How Much to Validate?

Input validation is often required to safe guard against inappropriate use. For example, consider the following API:

TransfersController.rb
1
2
3
4
5
6
7
8
9
10
11
12
13

class TransfersController

  def create()
    from_account_id, to_account_id, amount = params[:from_account_id], params[:to_account_id], params[:amount]

    from_account = Account.find(from_account_id)
    to_account = Account.find(to_account_id)

    @transfer = Transfer.create!(from_account, to_account, amount)
    redirect_to @transfer
  end

end

In this case, the API is expecting a from_account_id which we know, can be easily exploited unless a validation is performed on the server. Say, a simple validation would do this:

TransfersController.rb
1
2
3
4
5
6
7
8
9
10
11
12
13
14

class TransfersController

  def create()
    #...
    if from_account.owner == current_user
      @transfer = Transfer.create!(from_account, to_account, amount)
      #...
    else
      render :unautorized
    end

  end

end

This is an absolutely necessary validation to be performed on the server.
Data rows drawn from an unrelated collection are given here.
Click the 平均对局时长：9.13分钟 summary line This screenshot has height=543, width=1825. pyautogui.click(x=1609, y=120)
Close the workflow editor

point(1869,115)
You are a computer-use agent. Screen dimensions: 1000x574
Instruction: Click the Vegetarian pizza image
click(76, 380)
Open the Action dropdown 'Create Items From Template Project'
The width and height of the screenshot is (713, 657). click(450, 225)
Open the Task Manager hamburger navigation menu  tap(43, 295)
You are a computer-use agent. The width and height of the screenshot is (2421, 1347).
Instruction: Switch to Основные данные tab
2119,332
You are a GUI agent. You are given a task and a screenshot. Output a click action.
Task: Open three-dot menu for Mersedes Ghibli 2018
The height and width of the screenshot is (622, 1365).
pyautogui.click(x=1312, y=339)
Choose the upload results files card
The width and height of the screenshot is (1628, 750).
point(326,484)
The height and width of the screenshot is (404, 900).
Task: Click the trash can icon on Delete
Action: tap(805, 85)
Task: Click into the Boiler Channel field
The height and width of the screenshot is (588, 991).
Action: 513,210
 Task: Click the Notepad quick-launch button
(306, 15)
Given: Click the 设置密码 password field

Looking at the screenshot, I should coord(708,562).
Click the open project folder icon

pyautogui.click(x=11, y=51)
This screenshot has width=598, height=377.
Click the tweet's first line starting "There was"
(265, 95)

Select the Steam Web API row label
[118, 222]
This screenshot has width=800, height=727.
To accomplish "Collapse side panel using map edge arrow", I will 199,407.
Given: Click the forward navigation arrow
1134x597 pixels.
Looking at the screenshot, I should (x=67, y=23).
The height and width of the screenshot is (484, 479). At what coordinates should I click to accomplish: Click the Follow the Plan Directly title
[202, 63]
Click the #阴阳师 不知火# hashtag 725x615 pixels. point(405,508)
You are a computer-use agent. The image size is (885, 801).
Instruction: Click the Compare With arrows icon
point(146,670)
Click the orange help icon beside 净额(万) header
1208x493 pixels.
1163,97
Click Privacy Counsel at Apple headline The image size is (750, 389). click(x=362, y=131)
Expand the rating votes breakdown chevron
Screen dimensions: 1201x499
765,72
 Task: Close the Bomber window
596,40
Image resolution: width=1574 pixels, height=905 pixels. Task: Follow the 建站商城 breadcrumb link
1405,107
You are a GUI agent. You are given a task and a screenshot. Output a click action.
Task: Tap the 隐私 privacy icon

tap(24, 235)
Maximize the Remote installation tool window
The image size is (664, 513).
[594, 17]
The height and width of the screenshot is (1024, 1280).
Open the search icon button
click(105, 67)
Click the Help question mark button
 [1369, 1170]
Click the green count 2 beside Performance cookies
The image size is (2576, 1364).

However, the validation requirements can be a little relaxed at times. For example, if you know the only client of your API is also your own app, then you may not need to handle all possible validations both in the server and cliend side and come up with fancy errors. When its non-destructive, an invalid request can just be shown the general purpose error page, since this is only for bad users trying to hack the API calls.

For example, lets say we have the following code:

AppointmentsController.rb
1
2
3
4
5
6
7
8
9

class AppointmentsController
  def show
    user_id, date = params[:user_id], params[:date]

    user = User.find(user_id)

    @appointments = user.appointments.on(date)
  end
end

Say, by business logic, everyone can see the apointments for any user. Now, the above code will surely fail if any of user_id/date is not provided, or has a bad data. So, its possible to add the validation logic. But if I know I’m writing the only client that’s supposed to hit this API using a client side validated request, I’d just skip the input validation. This is not destructive anyway.

I think it’s a trade-off between paranoid programming and pragmatic design. As long as I’m providing expected behavior in the app without opening up a security hole, some validations may be skipped on purpose.